La comunicazione è un aspetto fondamentale della nostra vita sociale. Spesso, però, ci troviamo ad affrontare situazioni in cui la comunicazione verbale non è possibile o non sufficiente per esprimere pensieri ed emozioni. In questi casi, è necessario trovare una soluzione alternativa, un modo di comunicare senza parlare. È davvero possibile comunicare quando non si possono più utilizzare le parole? La risposta è sì! Siamo spiazzati, dobbiamo inventarci un nuovo linguaggio attraverso altri canali, oltre la logica, oltre gli sguardi, oltre il contatto fisico. Ma nulla è impossibile!
Ci sono molte patologie che possono influenzare la capacità di una persona di comunicare verbalmente. Ad esempio, persone con paralisi cerebrale, malattie neurologiche, disturbi dello spettro autistico, disturbi del linguaggio e della comunicazione. In tutti questi casi, i pazienti possono avere difficoltà nell’usare le parole per esprimersi. Tuttavia, ci sono molti modi diversi in cui queste persone possono comunicare senza parole… Non resta che trovare la soluzione più adatta in base al caso specifico.
La comunicazione senza parole è un modo importante di esprimersi e di comunicare con gli altri, per le persone affette da patologie che limitano la comunicazione verbale. Esistono infatti molti modi diversi per comunicare senza parole e ogni persona ha bisogno di un approccio di comunicazione personalizzato, che risponda alle sue specifiche esigenze e capacità, ma che le permetta di comunicare in modo efficace con il mondo che la circonda.

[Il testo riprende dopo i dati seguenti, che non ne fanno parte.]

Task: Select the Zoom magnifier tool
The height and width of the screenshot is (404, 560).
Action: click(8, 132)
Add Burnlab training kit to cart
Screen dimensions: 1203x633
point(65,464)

Di seguito alcune delle soluzioni non verbali più utilizzate:
Anche il canto, e più in generale la musicoterapia, può rappresentare una valida alternativa alla classica comunicazione verbale. Di seguito vi raccontiamo l’esperienza di Marina, psicologa di VIDAS, che ci parla proprio della sua comunicazione “cantata” con una paziente, la signora E..
“Sono entrata nella stanza della paziente per la prima volta in presenza del compagno, ma non ho avuto modo di interagire con lei. La seconda volta la signora era sola e aveva gli occhi chiusi, ma – nonostante non avessi fatto alcun rumore – si è subito accorta della mia presenza accanto al suo letto. Mi ha guardato, dapprima con sorpresa, poi fissandomi molto intensamente e a lungo. La sua malattia la costringeva quasi completamente immobile e muta. Sembrava, tuttavia, abbastanza lucida e consapevole e le infermiere mi hanno poi confermato che capiva il mondo esterno anche se non riusciva a comunicare, era come prigioniera del suo corpo.
Le usciva a tratti dalla bocca un rumore prolungato, un lamento o un suono disarticolato che, udito dal corridoio, metteva a disagio nella sua incomprensibilità. Poteva essere un segnale di malessere, di paura, di angoscia, forse di richiamo o forse solamente l’unico suono, volontario o no, che riuscisse ad emettere.
Un po’ le parlavo, un po’ restituivo il suo guardarmi e le sorridevo. A un certo punto le ho chiesto se volesse dirmi qualcosa e lei ha annuito più volte col capo, annuiva e mi guardava senza poter parlare né esprimersi in alcun modo. Le volte successive che sono tornata da lei la trovavo sempre assopita, ma – al mio silenzioso avvicinarmi al suo letto – apriva subito gli occhi, piano piano mi metteva a fuoco e mi guardava con consapevolezza.
Poi è capitato che cominciasse a lamentarsi con quel suo suono uniforme, prolungato, continuo, che non sapevo come decifrare. D’istinto, così, senza pensarci, mi è venuto di cantare. Sommessamente iniziai a cantarle davanti al viso la prima canzone che mi è venuta in mente. Io sono terribilmente, terribilmente stonata e dopo qualche attimo mi sono chiesta se non stessi così peggiorando la sua agonia… ma la signora E. invece si quietò. Mi guardava e ascoltava. Terminata la canzone lei fece cenno di riprendere il suo lungo, ininterrotto suono, così ricominciai subito a cantare. Lei taceva e mi guardava.Andò così quella volta e tutte le successive. Il canto fu l’unico modo per farci compagnia, io e la signora E. e, nell’intimità della stanza, mi è parso quasi di comunicare con lei”.